Put everything from the line containing "You are a GUI" down to the line containing "9111 (496, 1097)" into a Markdown table with the columns Row and Line, one row per line, numbered in order and skipping blank lines.

§ LISTED RECORDS

________________________

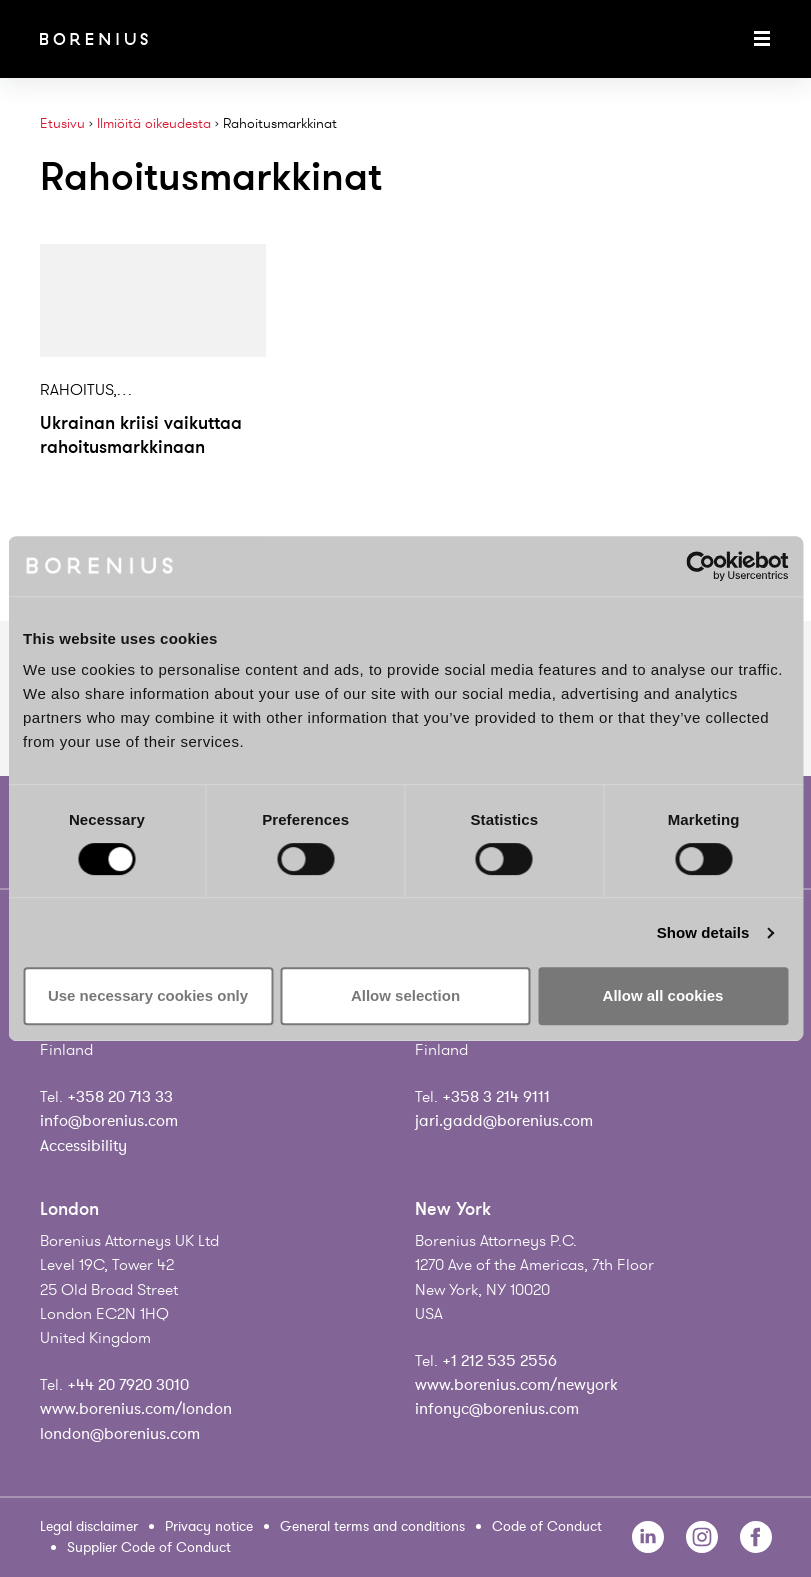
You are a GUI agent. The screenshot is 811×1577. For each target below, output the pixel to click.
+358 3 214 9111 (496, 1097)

________________________

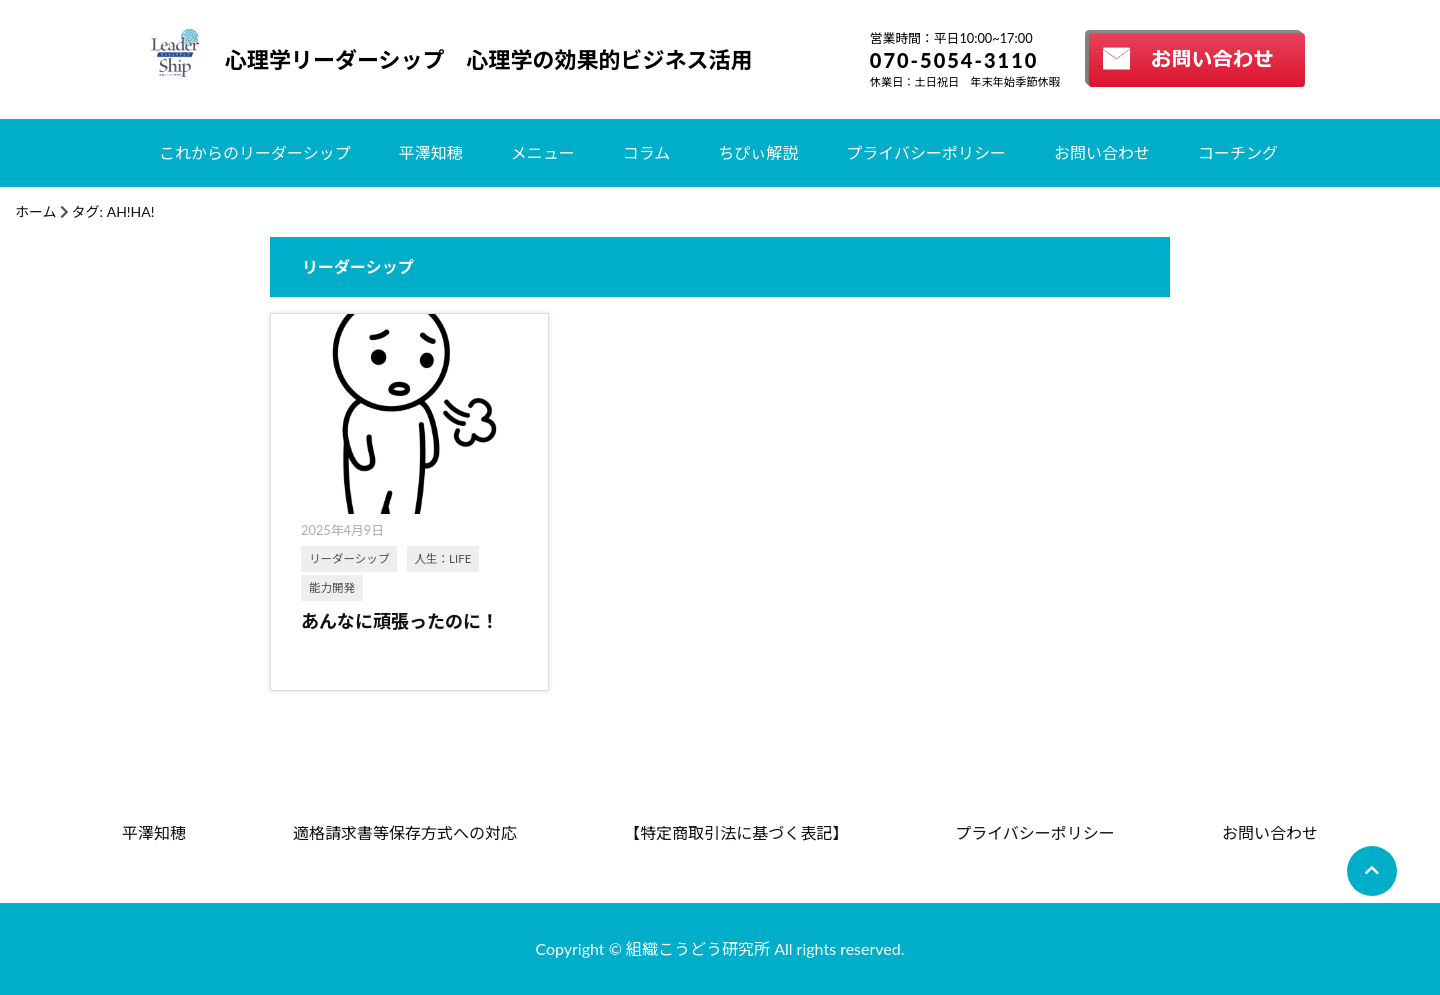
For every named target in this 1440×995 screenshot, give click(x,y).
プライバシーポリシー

________________________

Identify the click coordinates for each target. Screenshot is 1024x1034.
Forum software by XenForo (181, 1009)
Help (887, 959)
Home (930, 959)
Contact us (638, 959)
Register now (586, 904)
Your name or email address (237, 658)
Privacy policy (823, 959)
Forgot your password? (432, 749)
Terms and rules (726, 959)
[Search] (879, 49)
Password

________________________

§ FULL RESPONSE
| Row | Line |
|---|---|
| 1 | You are a GUI agent. The screenshot is 811×1577. For each target below, output the pixel to click. |
| 2 | +358 3 214 9111 (496, 1097) |